**Task statement**
Your answer must be the full set of records, repeated exactly.
(Beginning of Records for processing)
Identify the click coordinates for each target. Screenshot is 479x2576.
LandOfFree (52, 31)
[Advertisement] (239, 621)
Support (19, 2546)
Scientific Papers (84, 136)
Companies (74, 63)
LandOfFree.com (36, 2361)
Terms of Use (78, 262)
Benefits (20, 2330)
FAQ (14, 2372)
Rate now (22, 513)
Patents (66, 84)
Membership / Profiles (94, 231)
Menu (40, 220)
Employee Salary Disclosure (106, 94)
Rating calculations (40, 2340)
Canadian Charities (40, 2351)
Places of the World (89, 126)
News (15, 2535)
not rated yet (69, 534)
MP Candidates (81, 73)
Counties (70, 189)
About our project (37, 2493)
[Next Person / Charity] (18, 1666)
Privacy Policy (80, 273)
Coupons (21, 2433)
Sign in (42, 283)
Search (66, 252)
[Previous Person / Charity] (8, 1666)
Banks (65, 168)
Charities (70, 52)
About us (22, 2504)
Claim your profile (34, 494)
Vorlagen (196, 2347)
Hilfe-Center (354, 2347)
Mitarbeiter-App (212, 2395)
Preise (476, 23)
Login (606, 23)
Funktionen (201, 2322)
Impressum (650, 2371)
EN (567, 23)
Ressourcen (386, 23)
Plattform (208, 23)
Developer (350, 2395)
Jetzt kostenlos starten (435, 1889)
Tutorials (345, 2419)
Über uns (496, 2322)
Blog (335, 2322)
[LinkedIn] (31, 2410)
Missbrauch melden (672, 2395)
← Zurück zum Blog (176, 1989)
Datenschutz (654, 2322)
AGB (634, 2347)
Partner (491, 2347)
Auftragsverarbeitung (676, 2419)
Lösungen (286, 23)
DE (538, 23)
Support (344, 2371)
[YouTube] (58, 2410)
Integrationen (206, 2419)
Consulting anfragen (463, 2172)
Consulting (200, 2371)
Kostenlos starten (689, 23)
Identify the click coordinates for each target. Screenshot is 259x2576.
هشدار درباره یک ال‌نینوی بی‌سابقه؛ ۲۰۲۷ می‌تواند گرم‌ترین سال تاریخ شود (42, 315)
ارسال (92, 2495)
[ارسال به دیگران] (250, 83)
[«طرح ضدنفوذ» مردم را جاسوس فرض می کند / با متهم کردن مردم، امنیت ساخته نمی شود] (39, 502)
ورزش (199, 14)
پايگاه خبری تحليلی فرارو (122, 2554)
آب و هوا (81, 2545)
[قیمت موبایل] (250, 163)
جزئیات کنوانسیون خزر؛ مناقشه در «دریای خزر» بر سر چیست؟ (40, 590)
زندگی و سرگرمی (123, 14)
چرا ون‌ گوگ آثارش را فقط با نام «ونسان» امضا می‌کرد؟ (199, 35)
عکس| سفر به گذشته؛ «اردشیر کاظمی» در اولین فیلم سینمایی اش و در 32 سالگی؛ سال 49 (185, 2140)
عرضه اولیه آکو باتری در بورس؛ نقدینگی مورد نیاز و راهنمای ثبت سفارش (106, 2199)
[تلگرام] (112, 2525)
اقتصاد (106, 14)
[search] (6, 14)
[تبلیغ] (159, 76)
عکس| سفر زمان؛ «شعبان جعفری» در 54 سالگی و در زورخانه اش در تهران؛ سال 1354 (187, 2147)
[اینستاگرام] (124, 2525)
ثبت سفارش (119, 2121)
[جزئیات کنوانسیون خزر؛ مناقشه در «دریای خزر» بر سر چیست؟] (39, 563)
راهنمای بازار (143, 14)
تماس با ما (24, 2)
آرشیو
(End of Records for processing)
**Exercise result**
Identify the click coordinates for each target. Screenshot is 479x2576.
LandOfFree (52, 31)
[Advertisement] (239, 621)
Support (19, 2546)
Scientific Papers (84, 136)
Companies (74, 63)
LandOfFree.com (36, 2361)
Terms of Use (78, 262)
Benefits (20, 2330)
FAQ (14, 2372)
Rate now (22, 513)
Patents (66, 84)
Membership / Profiles (94, 231)
Menu (40, 220)
Employee Salary Disclosure (106, 94)
Rating calculations (40, 2340)
Canadian Charities (40, 2351)
Places of the World (89, 126)
News (15, 2535)
not rated yet (69, 534)
MP Candidates (81, 73)
Counties (70, 189)
About our project (37, 2493)
[Next Person / Charity] (18, 1666)
Privacy Policy (80, 273)
Coupons (21, 2433)
Sign in (42, 283)
Search (66, 252)
[Previous Person / Charity] (8, 1666)
Banks (65, 168)
Charities (70, 52)
About us (22, 2504)
Claim your profile (34, 494)
Vorlagen (196, 2347)
Hilfe-Center (354, 2347)
Mitarbeiter-App (212, 2395)
Preise (476, 23)
Login (606, 23)
Funktionen (201, 2322)
Impressum (650, 2371)
EN (567, 23)
Ressourcen (386, 23)
Plattform (208, 23)
Developer (350, 2395)
Jetzt kostenlos starten (435, 1889)
Tutorials (345, 2419)
Über uns (496, 2322)
Blog (335, 2322)
[LinkedIn] (31, 2410)
Missbrauch melden (672, 2395)
← Zurück zum Blog (176, 1989)
Datenschutz (654, 2322)
AGB (634, 2347)
Partner (491, 2347)
Auftragsverarbeitung (676, 2419)
Lösungen (286, 23)
DE (538, 23)
Support (344, 2371)
[YouTube] (58, 2410)
Integrationen (206, 2419)
Consulting anfragen (463, 2172)
Consulting (200, 2371)
Kostenlos starten (689, 23)
Identify the click coordinates for each target. Screenshot is 259x2576.
هشدار درباره یک ال‌نینوی بی‌سابقه؛ ۲۰۲۷ می‌تواند گرم‌ترین سال تاریخ شود (42, 315)
ارسال (92, 2495)
[ارسال به دیگران] (250, 83)
[«طرح ضدنفوذ» مردم را جاسوس فرض می کند / با متهم کردن مردم، امنیت ساخته نمی شود] (39, 502)
ورزش (199, 14)
پايگاه خبری تحليلی فرارو (122, 2554)
آب و هوا (81, 2545)
[قیمت موبایل] (250, 163)
جزئیات کنوانسیون خزر؛ مناقشه در «دریای خزر» بر سر چیست؟ (40, 590)
زندگی و سرگرمی (123, 14)
چرا ون‌ گوگ آثارش را فقط با نام «ونسان» امضا می‌کرد؟ (199, 35)
عکس| سفر به گذشته؛ «اردشیر کاظمی» در اولین فیلم سینمایی اش و در 32 سالگی؛ سال 49 (185, 2140)
عرضه اولیه آکو باتری در بورس؛ نقدینگی مورد نیاز و راهنمای ثبت سفارش (106, 2199)
[تلگرام] (112, 2525)
اقتصاد (106, 14)
[search] (6, 14)
[تبلیغ] (159, 76)
عکس| سفر زمان؛ «شعبان جعفری» در 54 سالگی و در زورخانه اش در تهران؛ سال 1354 (187, 2147)
[اینستاگرام] (124, 2525)
ثبت سفارش (119, 2121)
[جزئیات کنوانسیون خزر؛ مناقشه در «دریای خزر» بر سر چیست؟] (39, 563)
راهنمای بازار (143, 14)
تماس با ما (24, 2)
آرشیو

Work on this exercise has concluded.